Duro es este diagnóstico y probablemente exagerado, sobre todo por lo que tiene de generalizador (ya que de hecho en la Iglesia del XVIII -como en la de todos los siglos- existían simultáneamente muy diversas temperaturas), pero puede aceptarse como sustancialmente válido en su presentación de uno de los siglos más tristes, en los que una Iglesia anémica tuvo que enfrentarse con un giro que, sólo con un siglo de retraso, está logrando asimilar.

Y dura realidad para los cristianos que tuvieron que vivirla. Es precisamente esta realidad la que hace doblemente meritoria la aventura cristiana de quienes la vivieron. ¡cuánto más simple y cuánto más brillante habría resultado todo para María Rafols de haber vivido en la hora ardiente del XVI español de Teresa de Jesús, o, simplemente en el renacimiento que medio siglo después que ella vivirían Antonio María Claret y la estupenda cadena de santas fundadoras que esmaltó la segunda mitad del XIX: María Micaela del Santísimo Sacramento, María Molas, Soledad Torres Acosta, Vicenta López y Vicuña, Teresa Jornet, Rafaela del Sagrado Corazón y varias otras. A María Rafols le tocó literalmente la peor parte: nacer en un invierno y florecer en un desierto. No son los hombres quienes eligen cuándo y dónde han de nacer. Y es tal vez eso lo que hace más importante la labor de los pioneros y los portaestandartes. Aunque las más de las veces no sean ellos quienes disfrutan del gozo de la victoria.

El hundimiento de una cristiandad - 1/2

Ese tremendo giro se resume en muy pocas palabras: el hundimiento de un estilo de vida que hasta entonces se había definido como “cristiandad” y que muchos confundían con la misma Iglesia.

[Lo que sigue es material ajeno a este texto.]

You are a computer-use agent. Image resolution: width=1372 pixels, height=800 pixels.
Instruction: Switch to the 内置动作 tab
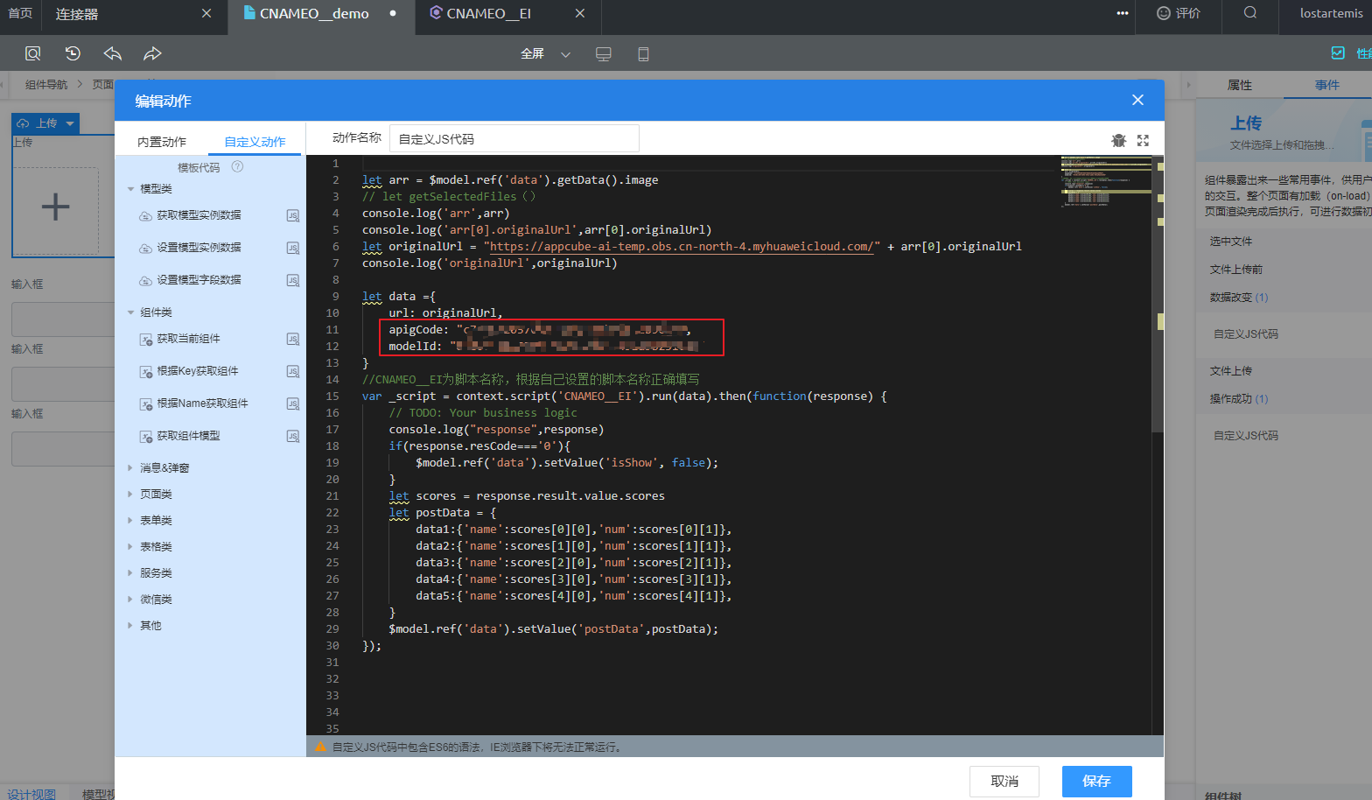coord(162,142)
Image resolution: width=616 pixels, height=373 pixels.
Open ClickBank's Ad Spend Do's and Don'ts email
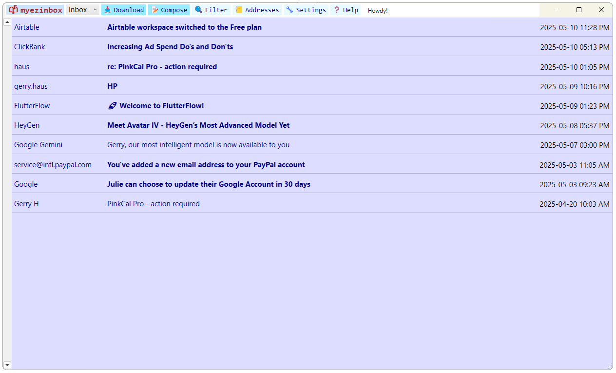pos(170,47)

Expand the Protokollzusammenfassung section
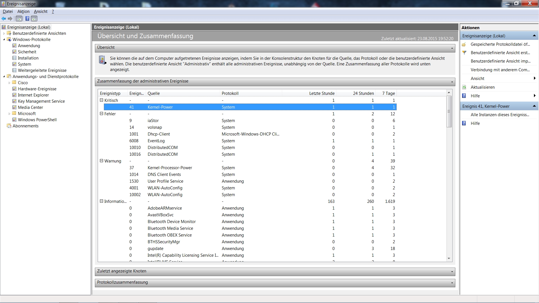click(452, 283)
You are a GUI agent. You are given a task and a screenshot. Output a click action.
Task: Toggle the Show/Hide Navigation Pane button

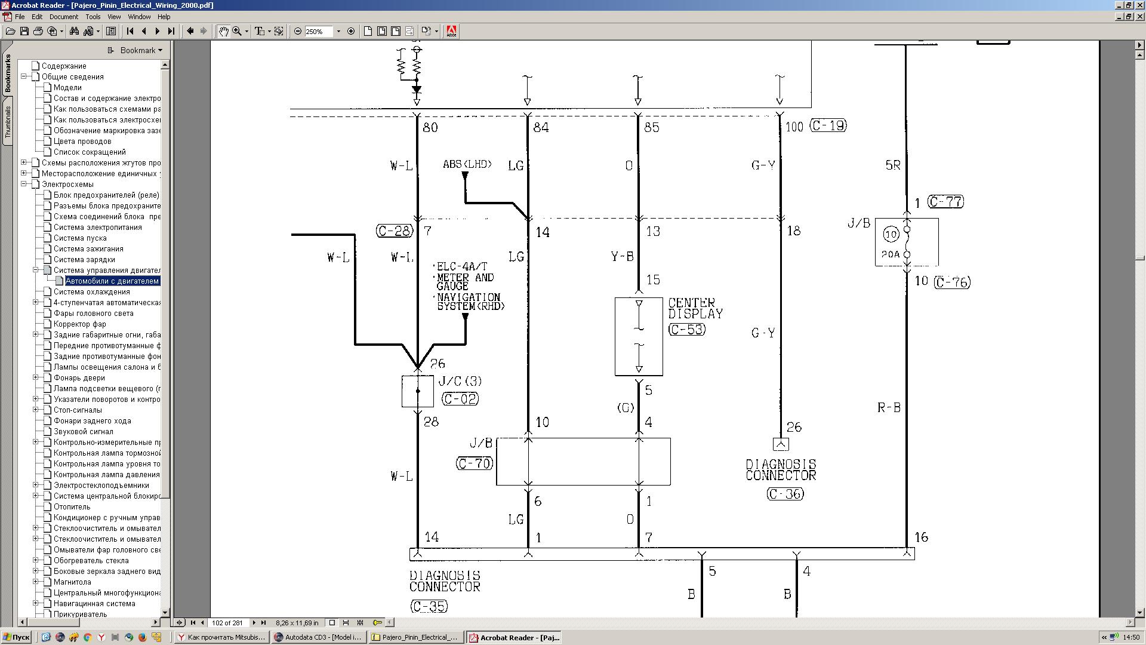click(x=111, y=31)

Es esta ciertamente la crisis más aguda atravesada por el cristianismo, más que la misma de las persecuciones. No es ya -como en los tiempos de Lutero- que individuos o grupos más o menos numerosos levanten guerra contra la Iglesia o contra Roma; ahora es la sociedad entera -aunque, como es lógico, con distintos niveles y con diverso ritmo- la que lucha por desembarazarse de la fe. En estas décadas asistimos a la rotura de un sistema de creencias y valores que hasta entonces habían cimentado la vida del hombre occidental. En lo político es la muerte del absolutismo; en los social, la primera gran quiebra del sistema de clases heredado del Medievo; en lo jurídico, el nacimiento de un nuevo derecho que poco tiene que ver con el anterior; en lo moral, el nacimiento de otra moral diversa a la tradicional; en el ordenamiento de la vida cotidiana, los súbditos se convierten en ciudadanos; y parece nacer una nueva religiosidad natural, deísta, ajena a la predicad por Jesús, mientras sube a los cielos, canonizada, la diosa razón, que parece ser enemiga frontal dela fe. “El hombre sale de su minoría de edad”, según Kant. “Los hombres, al seguir la razón, se convierten en dioses”, que diría C. Gilbert. Es como un retorno al paraíso o como un salida definitiva de él. Todo ello bien envuelto y rebozado en sangre.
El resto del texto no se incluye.